## Problem
Print exactly the lines from the one that contains "Task: Switch to grid view mode" through the final line of the entries below, both included, and nothing else; omit the pictures.
-.-.-
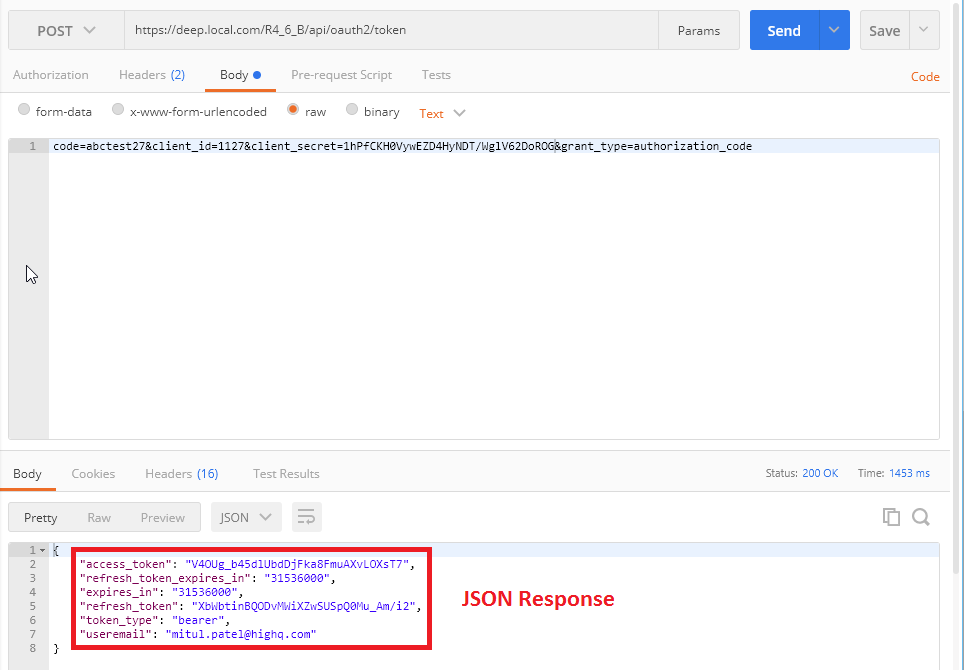Viewport: 964px width, 670px height.
Task: Open the POST method dropdown
Action: pyautogui.click(x=66, y=31)
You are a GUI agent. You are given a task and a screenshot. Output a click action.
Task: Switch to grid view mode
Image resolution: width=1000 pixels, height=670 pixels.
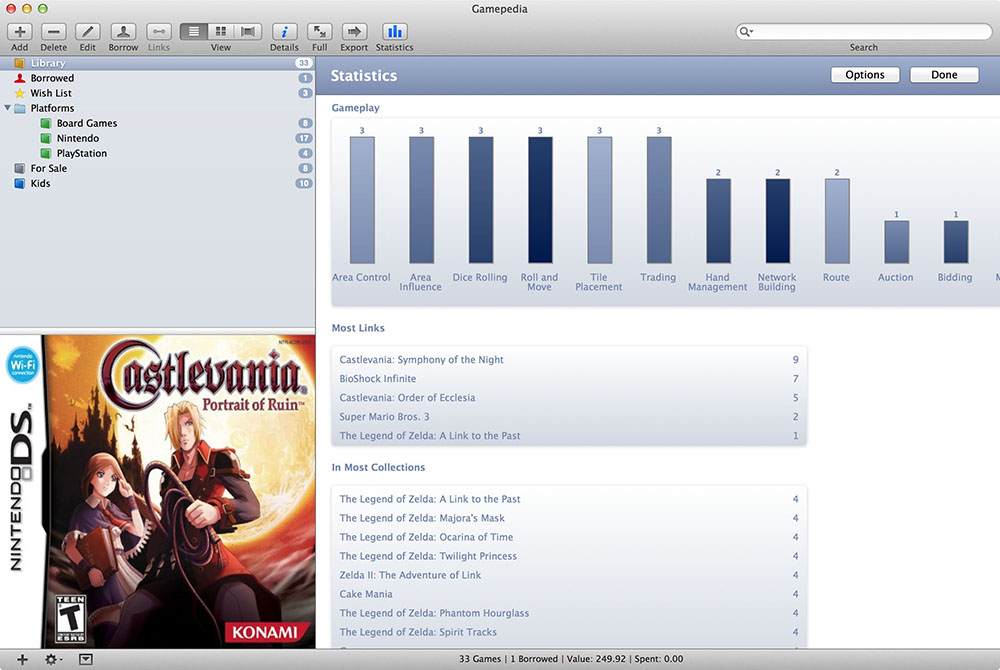click(x=221, y=32)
-.-.-
## Task solution
Task: Switch to grid view mode
Image resolution: width=1000 pixels, height=670 pixels.
click(x=221, y=32)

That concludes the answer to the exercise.